In order to compete with the Pacific Fruit Express and Santa Fe Refrigerator Despatch and to bring southeastern produce to the western markets, FGE and the Great Northern Railway formed the Western Fruit Express (WFE) on July 18, 1923, a move that added 3,000 cars to the equipment pool. By 1926, FGE had expanded its service into the Pacific Northwest and the Midwest through the WFE and the Burlington Refrigerator Express (BREX), its other partly owned subsidiary (formed in partnership with the Chicago, Burlington and Quincy Railroad (CB&Q) on May 1). That same year, FGE purchased 2,676 36 ft reefers from the Pennsylvania Railroad.

In addition to refrigerated railcar leasing and servicing, FGE also built its own freight cars. In February 1928 FGE formed the National Car Company, a railcar manufacturing unit as a subsidiary to its refrigerated food transport business. Customers included Kahns, Oscar Mayer, and Rath Packing. FGE became a major producer of railroad freight cars, mostly insulated or refrigerated boxcars, although they eventually built other railcars as well. FGE's main railcar production, in keeping with its focus, was refrigerated cars, originally ice-cooled boxcars and insulated (but not cooled) boxcars, and then mechanical refrigerated cars, or "reefers", as technology developed. FGE insulated boxcars, built with wood rather than steel for its better insulating qualities, became popular in the 1960s and 1970s. FGE insulated boxcars were used to transport items that needed protection from heat or freezing but not necessarily separate cooling such as that provided by refrigerated railcars. FGE built railcars and then leased them to the group of railroads that owned FGE. Fruit Growers Express also produced and maintained its own fleet of railcars for independent leasing. In the 1970s, when trucking started to bite into the market of insulated boxcars moving produce, FGE branched into other types of railcar production, notably the production of bay window cabooses and intermodal equipment for FGE's own use and that of its parent railroads. By the mid-1980s, when safety laws were relaxed and automated technology introduced, the caboose ultimately became obsolete, eliminating this production segment for FGE. With increased competition from trucks hauling produce on highways, and the consolidation of the railroad industry in the 1980s spurred by the Staggers Rail Act in 1980, Fruit Growers Express, as a consortium, found that its markets shrank. With the mergers that formed the Norfolk Southern Railway in 1982 and CSX Transportation in 1986, and the subsequent acquisition of both companies, a duopoly of major railroads with vast resources and routes was effectively created on the east coast and midwest, eroding further need for FGE as an independent entity. The company is now a paper entity controlled by CSX Corporation, the successor railroad to the majority of Fruit Growers Express final ownership.

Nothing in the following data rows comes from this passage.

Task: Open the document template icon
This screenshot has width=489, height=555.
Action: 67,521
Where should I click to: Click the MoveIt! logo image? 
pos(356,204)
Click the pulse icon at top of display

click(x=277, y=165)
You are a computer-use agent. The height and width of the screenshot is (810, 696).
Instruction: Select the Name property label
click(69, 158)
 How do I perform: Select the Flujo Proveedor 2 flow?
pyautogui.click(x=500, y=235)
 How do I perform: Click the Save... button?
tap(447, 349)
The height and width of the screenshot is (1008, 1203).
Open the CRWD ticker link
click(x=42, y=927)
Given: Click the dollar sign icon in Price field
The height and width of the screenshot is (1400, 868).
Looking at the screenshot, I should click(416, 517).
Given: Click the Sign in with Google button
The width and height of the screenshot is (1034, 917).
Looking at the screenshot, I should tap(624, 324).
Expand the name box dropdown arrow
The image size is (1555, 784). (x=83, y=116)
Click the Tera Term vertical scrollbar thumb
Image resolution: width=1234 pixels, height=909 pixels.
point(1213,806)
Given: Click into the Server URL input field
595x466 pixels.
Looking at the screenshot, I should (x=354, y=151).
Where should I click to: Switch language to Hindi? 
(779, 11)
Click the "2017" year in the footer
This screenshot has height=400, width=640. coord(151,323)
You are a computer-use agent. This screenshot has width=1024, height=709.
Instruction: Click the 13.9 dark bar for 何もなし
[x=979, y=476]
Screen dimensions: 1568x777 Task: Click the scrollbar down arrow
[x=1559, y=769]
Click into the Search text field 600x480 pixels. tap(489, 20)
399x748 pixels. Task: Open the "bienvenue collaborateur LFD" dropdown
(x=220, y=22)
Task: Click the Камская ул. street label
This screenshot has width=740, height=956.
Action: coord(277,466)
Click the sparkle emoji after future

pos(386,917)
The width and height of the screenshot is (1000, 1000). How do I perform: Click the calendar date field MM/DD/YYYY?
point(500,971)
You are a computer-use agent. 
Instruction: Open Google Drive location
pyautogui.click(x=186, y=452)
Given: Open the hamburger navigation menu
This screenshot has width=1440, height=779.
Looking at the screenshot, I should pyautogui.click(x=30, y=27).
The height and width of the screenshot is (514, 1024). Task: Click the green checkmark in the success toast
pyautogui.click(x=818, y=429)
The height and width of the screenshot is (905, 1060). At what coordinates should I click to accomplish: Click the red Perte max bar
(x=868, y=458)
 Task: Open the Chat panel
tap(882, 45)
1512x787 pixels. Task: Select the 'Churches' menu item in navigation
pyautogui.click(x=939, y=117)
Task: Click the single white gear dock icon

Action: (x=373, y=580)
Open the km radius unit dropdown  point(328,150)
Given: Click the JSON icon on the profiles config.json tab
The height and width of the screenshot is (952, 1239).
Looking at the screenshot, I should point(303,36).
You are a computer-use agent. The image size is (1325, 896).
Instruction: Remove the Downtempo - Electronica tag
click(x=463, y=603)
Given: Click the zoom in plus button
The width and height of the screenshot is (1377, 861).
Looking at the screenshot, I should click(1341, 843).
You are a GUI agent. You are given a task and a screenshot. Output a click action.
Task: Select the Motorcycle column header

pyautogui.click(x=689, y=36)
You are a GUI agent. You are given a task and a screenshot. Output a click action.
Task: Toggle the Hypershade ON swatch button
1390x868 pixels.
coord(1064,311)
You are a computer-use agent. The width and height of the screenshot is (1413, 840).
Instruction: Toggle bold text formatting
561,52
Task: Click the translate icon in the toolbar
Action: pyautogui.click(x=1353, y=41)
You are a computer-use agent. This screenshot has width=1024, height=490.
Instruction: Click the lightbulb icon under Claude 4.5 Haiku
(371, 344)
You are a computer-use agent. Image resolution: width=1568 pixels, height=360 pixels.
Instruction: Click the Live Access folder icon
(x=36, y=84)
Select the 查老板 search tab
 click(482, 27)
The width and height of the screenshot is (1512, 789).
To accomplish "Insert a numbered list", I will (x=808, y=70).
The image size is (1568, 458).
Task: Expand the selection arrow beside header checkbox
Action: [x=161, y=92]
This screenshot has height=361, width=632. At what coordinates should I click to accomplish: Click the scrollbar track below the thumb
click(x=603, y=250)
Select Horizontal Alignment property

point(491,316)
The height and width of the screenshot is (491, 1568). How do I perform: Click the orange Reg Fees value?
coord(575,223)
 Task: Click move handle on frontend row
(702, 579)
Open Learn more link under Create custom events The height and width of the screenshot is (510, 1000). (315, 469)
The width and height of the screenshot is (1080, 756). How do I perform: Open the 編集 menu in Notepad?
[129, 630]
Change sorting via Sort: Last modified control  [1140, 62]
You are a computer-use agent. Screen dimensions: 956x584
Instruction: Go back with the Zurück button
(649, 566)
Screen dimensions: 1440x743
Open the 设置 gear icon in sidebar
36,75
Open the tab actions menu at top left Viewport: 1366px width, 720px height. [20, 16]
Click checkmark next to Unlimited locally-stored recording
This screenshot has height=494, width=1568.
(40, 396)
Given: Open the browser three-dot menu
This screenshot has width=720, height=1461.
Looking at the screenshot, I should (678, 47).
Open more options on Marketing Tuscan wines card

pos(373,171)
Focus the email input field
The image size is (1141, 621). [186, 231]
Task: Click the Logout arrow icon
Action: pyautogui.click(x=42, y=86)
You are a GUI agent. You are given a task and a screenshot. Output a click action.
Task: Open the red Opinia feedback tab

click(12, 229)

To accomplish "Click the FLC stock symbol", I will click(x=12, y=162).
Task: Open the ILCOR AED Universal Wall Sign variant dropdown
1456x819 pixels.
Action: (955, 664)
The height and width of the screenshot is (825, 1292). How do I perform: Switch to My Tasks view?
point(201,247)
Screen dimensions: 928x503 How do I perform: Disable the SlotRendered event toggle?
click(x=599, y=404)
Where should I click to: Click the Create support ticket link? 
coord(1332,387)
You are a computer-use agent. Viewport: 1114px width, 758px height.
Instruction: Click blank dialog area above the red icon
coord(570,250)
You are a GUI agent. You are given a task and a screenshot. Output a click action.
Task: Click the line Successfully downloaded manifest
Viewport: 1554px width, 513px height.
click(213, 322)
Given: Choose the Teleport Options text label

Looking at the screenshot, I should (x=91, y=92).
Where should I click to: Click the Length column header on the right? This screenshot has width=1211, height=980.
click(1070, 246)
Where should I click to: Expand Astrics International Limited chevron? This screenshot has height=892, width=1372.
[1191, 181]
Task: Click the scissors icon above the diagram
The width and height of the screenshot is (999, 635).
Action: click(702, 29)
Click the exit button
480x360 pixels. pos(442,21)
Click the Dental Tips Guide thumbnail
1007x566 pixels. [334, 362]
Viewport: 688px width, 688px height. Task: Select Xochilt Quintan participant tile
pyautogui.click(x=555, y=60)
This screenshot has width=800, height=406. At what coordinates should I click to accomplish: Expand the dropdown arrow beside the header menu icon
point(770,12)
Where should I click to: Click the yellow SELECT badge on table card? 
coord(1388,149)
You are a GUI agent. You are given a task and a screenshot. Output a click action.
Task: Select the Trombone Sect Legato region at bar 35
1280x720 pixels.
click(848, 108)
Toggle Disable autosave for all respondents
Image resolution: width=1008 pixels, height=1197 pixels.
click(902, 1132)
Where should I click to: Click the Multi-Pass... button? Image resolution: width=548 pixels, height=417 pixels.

Fruit Growers Express Roster, 1920–1980:
| 1920 | 1930 | 1940 | 1950 | 1960 | 1970 | 1980 |
| 4,280 | 8,025 | 14,114 | 12,063 | 12,446 | 8,384 | 3,182 |

Fruit Growers Express was headquartered in Washington, DC, with major railcar shops in Alexandria, Virginia, Jacksonville, Florida and Indiana Harbor, Indiana. The Alexandria FGE facility was originally located at the Richmond, Fredericksburg & Potomac Railroad's busy Potomac Yards. In 1925 they relocated to the nearby Cameron Yards, the Southern Railway's switching yard in Alexandria. At its peak, FGE's Alexandria facility could produce 1,000 railcars per year. The Alexandria railcar facility had stopped building freight cars and cabooses by 1981, and the maintenance facility was closed down in 1994. The structure there now serves as the headquarters for Alexandria's DASH bus service.